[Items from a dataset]
+--
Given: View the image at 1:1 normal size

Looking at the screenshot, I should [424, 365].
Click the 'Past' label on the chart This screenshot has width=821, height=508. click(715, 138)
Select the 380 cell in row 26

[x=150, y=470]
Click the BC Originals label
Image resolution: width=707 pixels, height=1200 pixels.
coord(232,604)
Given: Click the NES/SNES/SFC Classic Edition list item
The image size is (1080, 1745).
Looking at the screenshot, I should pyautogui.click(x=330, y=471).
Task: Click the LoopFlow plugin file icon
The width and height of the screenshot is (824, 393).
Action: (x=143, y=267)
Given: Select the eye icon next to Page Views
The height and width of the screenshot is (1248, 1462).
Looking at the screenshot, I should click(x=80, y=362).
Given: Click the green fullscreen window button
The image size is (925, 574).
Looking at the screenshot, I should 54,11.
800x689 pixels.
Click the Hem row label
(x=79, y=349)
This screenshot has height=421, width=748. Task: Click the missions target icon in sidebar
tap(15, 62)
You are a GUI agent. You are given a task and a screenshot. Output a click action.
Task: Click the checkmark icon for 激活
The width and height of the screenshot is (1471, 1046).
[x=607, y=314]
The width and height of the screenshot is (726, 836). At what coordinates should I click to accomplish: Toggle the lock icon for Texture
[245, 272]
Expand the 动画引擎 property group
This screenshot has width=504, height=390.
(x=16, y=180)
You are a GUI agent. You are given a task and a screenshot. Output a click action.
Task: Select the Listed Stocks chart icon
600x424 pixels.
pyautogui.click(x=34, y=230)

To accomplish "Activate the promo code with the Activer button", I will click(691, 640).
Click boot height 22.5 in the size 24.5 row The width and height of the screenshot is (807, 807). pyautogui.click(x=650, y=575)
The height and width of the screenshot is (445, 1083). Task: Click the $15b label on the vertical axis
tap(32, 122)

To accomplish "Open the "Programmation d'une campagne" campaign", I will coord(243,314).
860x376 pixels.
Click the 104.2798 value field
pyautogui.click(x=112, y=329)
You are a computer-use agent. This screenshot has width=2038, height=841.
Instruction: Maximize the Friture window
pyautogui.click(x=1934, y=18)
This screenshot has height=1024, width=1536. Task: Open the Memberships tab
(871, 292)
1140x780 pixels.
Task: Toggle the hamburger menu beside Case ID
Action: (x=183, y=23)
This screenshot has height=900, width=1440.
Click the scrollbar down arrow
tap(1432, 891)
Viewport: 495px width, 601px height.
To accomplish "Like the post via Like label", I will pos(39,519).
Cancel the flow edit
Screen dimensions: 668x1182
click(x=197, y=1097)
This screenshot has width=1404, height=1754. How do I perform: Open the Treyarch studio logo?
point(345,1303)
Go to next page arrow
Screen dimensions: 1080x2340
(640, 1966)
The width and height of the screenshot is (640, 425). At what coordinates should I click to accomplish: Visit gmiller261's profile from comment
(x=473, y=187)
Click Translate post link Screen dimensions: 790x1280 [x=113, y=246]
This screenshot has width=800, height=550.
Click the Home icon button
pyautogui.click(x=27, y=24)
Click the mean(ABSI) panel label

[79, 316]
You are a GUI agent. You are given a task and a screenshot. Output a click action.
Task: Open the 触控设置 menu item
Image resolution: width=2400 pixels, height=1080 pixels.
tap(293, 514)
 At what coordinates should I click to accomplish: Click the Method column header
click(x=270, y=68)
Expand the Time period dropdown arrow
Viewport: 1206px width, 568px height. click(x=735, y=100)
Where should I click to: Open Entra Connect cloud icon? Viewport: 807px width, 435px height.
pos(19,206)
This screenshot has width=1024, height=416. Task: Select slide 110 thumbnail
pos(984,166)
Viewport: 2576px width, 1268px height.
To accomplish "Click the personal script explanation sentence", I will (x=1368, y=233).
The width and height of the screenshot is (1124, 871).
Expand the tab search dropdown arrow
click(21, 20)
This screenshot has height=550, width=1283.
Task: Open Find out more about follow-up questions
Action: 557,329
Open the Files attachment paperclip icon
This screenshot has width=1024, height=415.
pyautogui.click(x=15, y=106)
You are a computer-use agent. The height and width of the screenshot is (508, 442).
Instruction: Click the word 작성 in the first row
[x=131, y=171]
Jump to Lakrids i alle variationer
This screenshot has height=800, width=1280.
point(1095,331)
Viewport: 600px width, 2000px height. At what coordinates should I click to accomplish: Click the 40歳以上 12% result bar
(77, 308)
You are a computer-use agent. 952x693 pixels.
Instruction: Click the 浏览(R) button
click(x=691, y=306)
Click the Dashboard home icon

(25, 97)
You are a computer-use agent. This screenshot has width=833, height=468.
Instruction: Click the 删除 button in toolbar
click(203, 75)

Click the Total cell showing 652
+--
- _WHAT YOU ARE ASKED TO DO_:
Please output the complete data exactly.

- _SOLUTION TO THIS TASK_:
Given: View the image at 1:1 normal size

Looking at the screenshot, I should [424, 365].
Click the 'Past' label on the chart This screenshot has width=821, height=508. click(715, 138)
Select the 380 cell in row 26

[x=150, y=470]
Click the BC Originals label
Image resolution: width=707 pixels, height=1200 pixels.
coord(232,604)
Given: Click the NES/SNES/SFC Classic Edition list item
The image size is (1080, 1745).
Looking at the screenshot, I should pyautogui.click(x=330, y=471).
Task: Click the LoopFlow plugin file icon
The width and height of the screenshot is (824, 393).
Action: (x=143, y=267)
Given: Select the eye icon next to Page Views
The height and width of the screenshot is (1248, 1462).
Looking at the screenshot, I should click(x=80, y=362).
Given: Click the green fullscreen window button
The image size is (925, 574).
Looking at the screenshot, I should 54,11.
800x689 pixels.
Click the Hem row label
(x=79, y=349)
This screenshot has height=421, width=748. Task: Click the missions target icon in sidebar
tap(15, 62)
You are a GUI agent. You are given a task and a screenshot. Output a click action.
Task: Click the checkmark icon for 激活
The width and height of the screenshot is (1471, 1046).
[x=607, y=314]
The width and height of the screenshot is (726, 836). At what coordinates should I click to accomplish: Toggle the lock icon for Texture
[245, 272]
Expand the 动画引擎 property group
This screenshot has width=504, height=390.
(x=16, y=180)
You are a GUI agent. You are given a task and a screenshot. Output a click action.
Task: Select the Listed Stocks chart icon
600x424 pixels.
pyautogui.click(x=34, y=230)

To accomplish "Activate the promo code with the Activer button", I will click(691, 640).
Click boot height 22.5 in the size 24.5 row The width and height of the screenshot is (807, 807). pyautogui.click(x=650, y=575)
The height and width of the screenshot is (445, 1083). Task: Click the $15b label on the vertical axis
tap(32, 122)

To accomplish "Open the "Programmation d'une campagne" campaign", I will coord(243,314).
860x376 pixels.
Click the 104.2798 value field
pyautogui.click(x=112, y=329)
You are a computer-use agent. This screenshot has width=2038, height=841.
Instruction: Maximize the Friture window
pyautogui.click(x=1934, y=18)
This screenshot has height=1024, width=1536. Task: Open the Memberships tab
(871, 292)
1140x780 pixels.
Task: Toggle the hamburger menu beside Case ID
Action: (x=183, y=23)
This screenshot has height=900, width=1440.
Click the scrollbar down arrow
tap(1432, 891)
Viewport: 495px width, 601px height.
To accomplish "Like the post via Like label", I will pos(39,519).
Cancel the flow edit
Screen dimensions: 668x1182
click(x=197, y=1097)
This screenshot has width=1404, height=1754. How do I perform: Open the Treyarch studio logo?
point(345,1303)
Go to next page arrow
Screen dimensions: 1080x2340
(640, 1966)
The width and height of the screenshot is (640, 425). At what coordinates should I click to accomplish: Visit gmiller261's profile from comment
(x=473, y=187)
Click Translate post link Screen dimensions: 790x1280 [x=113, y=246]
This screenshot has width=800, height=550.
Click the Home icon button
pyautogui.click(x=27, y=24)
Click the mean(ABSI) panel label

[79, 316]
You are a GUI agent. You are given a task and a screenshot. Output a click action.
Task: Open the 触控设置 menu item
Image resolution: width=2400 pixels, height=1080 pixels.
tap(293, 514)
 At what coordinates should I click to accomplish: Click the Method column header
click(x=270, y=68)
Expand the Time period dropdown arrow
Viewport: 1206px width, 568px height. click(x=735, y=100)
Where should I click to: Open Entra Connect cloud icon? Viewport: 807px width, 435px height.
pos(19,206)
This screenshot has width=1024, height=416. Task: Select slide 110 thumbnail
pos(984,166)
Viewport: 2576px width, 1268px height.
To accomplish "Click the personal script explanation sentence", I will (x=1368, y=233).
The width and height of the screenshot is (1124, 871).
Expand the tab search dropdown arrow
click(21, 20)
This screenshot has height=550, width=1283.
Task: Open Find out more about follow-up questions
Action: 557,329
Open the Files attachment paperclip icon
This screenshot has width=1024, height=415.
pyautogui.click(x=15, y=106)
You are a computer-use agent. The height and width of the screenshot is (508, 442).
Instruction: Click the word 작성 in the first row
[x=131, y=171]
Jump to Lakrids i alle variationer
This screenshot has height=800, width=1280.
point(1095,331)
Viewport: 600px width, 2000px height. At what coordinates should I click to accomplish: Click the 40歳以上 12% result bar
(77, 308)
You are a computer-use agent. 952x693 pixels.
Instruction: Click the 浏览(R) button
click(x=691, y=306)
Click the Dashboard home icon

(25, 97)
You are a computer-use agent. This screenshot has width=833, height=468.
Instruction: Click the 删除 button in toolbar
click(203, 75)

Click the Total cell showing 652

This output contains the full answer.